--- Task to complete ---
Please write out word for word the opening lines of the material, including the line with "Task: Check the P-1 Bail checkbox" as the last.

--- Information given ---
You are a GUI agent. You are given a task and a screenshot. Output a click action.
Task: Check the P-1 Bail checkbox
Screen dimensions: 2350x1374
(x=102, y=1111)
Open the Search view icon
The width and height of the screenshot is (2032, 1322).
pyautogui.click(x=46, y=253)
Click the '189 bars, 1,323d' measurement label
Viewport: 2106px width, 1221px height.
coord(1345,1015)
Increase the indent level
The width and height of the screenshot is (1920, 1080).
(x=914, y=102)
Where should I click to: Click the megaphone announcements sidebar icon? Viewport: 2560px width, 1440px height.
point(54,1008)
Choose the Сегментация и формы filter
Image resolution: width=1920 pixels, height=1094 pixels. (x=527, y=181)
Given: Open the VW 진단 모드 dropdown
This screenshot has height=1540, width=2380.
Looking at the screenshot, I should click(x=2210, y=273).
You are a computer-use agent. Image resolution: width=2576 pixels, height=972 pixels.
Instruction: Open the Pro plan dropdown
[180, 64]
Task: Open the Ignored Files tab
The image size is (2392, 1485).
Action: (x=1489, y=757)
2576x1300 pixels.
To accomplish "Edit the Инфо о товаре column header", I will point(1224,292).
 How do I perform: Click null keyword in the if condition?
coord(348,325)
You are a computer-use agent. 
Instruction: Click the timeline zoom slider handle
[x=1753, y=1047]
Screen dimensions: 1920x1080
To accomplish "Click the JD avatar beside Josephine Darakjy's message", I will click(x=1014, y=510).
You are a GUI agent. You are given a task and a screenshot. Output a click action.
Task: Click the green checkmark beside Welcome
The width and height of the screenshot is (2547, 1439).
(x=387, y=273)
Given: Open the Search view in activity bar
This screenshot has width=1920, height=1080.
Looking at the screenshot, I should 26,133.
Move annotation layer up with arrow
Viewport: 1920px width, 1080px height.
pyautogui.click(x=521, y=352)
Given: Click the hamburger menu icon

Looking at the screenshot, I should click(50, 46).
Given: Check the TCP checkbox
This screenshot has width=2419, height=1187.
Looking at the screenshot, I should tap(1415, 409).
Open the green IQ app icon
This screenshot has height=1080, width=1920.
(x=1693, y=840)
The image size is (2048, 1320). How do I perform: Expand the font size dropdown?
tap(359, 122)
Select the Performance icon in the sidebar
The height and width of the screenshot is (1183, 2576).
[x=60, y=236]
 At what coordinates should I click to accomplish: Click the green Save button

--- Answer section ---
You are a GUI agent. You are given a task and a screenshot. Output a click action.
Task: Check the P-1 Bail checkbox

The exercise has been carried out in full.